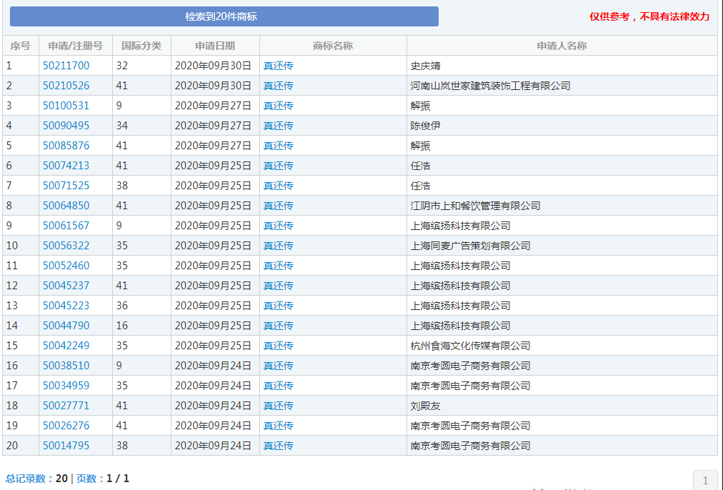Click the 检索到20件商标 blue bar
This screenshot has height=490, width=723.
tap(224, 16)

* * *

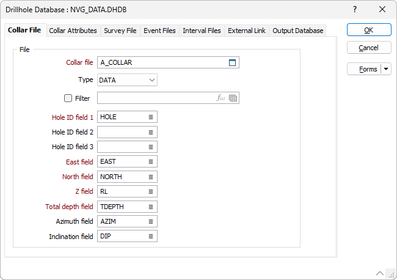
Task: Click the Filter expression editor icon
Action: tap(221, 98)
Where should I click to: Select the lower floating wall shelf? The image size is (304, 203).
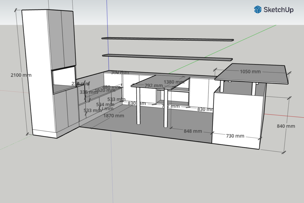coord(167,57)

* * *

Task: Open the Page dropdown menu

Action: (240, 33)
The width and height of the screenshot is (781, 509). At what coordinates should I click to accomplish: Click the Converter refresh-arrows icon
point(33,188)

* * *

Copy out the entries word for word, starting at the line containing "The width and" and ending with the line containing "point(33,188)", including both of those lines.

OUTPUT:
The width and height of the screenshot is (781, 509). At what coordinates should I click to accomplish: Click the Converter refresh-arrows icon
point(33,188)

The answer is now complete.